CONSIGNE ÉCRITE:
Dans l'article sur le G7 et le climat, de combien les pays du G8 s'étaient-ils engagés en 2009 à réduire leurs propres émissions d'ici 2050 ?

TEXTE FOURNI:
Ecologie
L'inertie du G7 prépare
de nouveaux crimes climatiques !
Décryptage
Maxime Combes
Photo:
D.R.
Mardi 9 juin 2015
L'analyse de
la déclaration du G7 est sans appel : le
G7 fait du surplace par rapport au G8 de
2009, accentuant le fossé entre les
discours et la réalité du chaos
climatique. Loin de la décarbonation de
l'économie mondiale, le G7 défend le
business as usual et des politiques
climaticides.
Les pays du G7 étaient attendus au
tournant. Mis à l'index par des ONG
(Oxfam, Greenpeace, Amis de la Terre etc)
demandant aux pays du G7 (États-Unis,
Japon, Allemagne, France, Royaume-Uni,
Italie, Canada) de stopper leur soutien
aux centrales au charbon, et invités par
Angela Merkel, hôte du G7, à s'engager
sur des objectifs ambitieux de réduction
d'émission de gaz à effet de serre
(GES), les pays du G7 ont envoyé un
message clair au reste du monde : la
lutte contre les dérèglements
climatiques n'est pas une priorité
absolue ! La recherche de la
croissance et la défense du business
as usual restent leur priorité. Au
final, dans le meilleur des cas, le
G8 fait du surplace en matière
d'engagements pour le climat,
tandis qu'il renouvelle son soutien à
des politiques économiques et
financières qui sont à l'origine de la
crise climatique.
La déclaration finale du G7 fait
dix-neuf pages en anglais (ici
en anglais et
ici en français là une
première analyse qui porte
principalement sur les parties
consacrées au climat, mises en rapport
avec les parties portant sur l'économie
mondiale (commerce, finance, etc).
1. En matière de
climat, le G7 fait du surplace.
Certains vont sans doute se féliciter
que les pays du G7 annoncent vouloir
rester en deçà des 2°C de réchauffement
climatique global et qu'ils
reconnaissent la nécessité de réduire
les émissions globales de 40 à 70 %
d'ici à 2050 par rapport à 2010. Soit le
strict minimum au regard des
recommandations du GIEC. Ce serait
oublier un peu vite que les pays du G8
(G7 + Russie) s'étaient déjà engagés en
2009 (G8 de L'Aquila – Italie) à ne pas
dépasser les 2°C et à atteindre une
réduction d'au moins 50 % des émissions
mondiales d'ici à 2050 (voir
la déclaration de l'époque).
Rien de neuf donc dans la déclaration de
2015. Sauf qu'à l'époque, ils
s'étaient également engagés à réduire de
80 %, ou plus, leurs propres émissions
d'ici 2050. Aucune mention de cet
objectif n'est présent dans la
déclaration de cette année. Les pays du
G7 ne se sont tout simplement pas fixés
d'objectifs de réduction d'émissions
pour 2050. Ni pour aucune autre date
intermédiaire (2020, 2030, etc). C'est
une régression par rapport à 2009.
Dans cette déclaration, le G7 se
félicite des engagements pris par ses
pays-membres pour la période post-2020.

DONNÉES FOURNIES:
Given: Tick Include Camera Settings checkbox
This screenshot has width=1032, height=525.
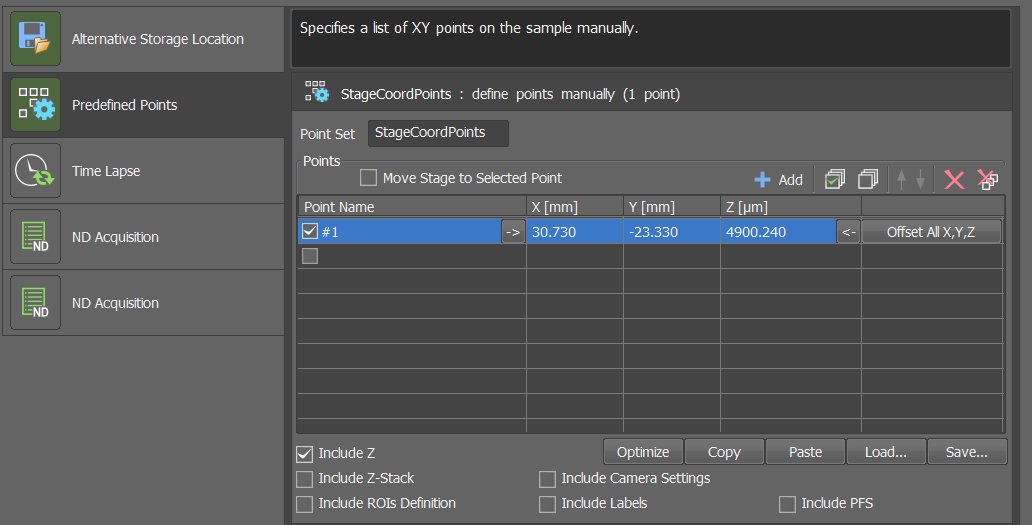Looking at the screenshot, I should (x=547, y=478).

RÉPONSE:
De 80 % ou plus.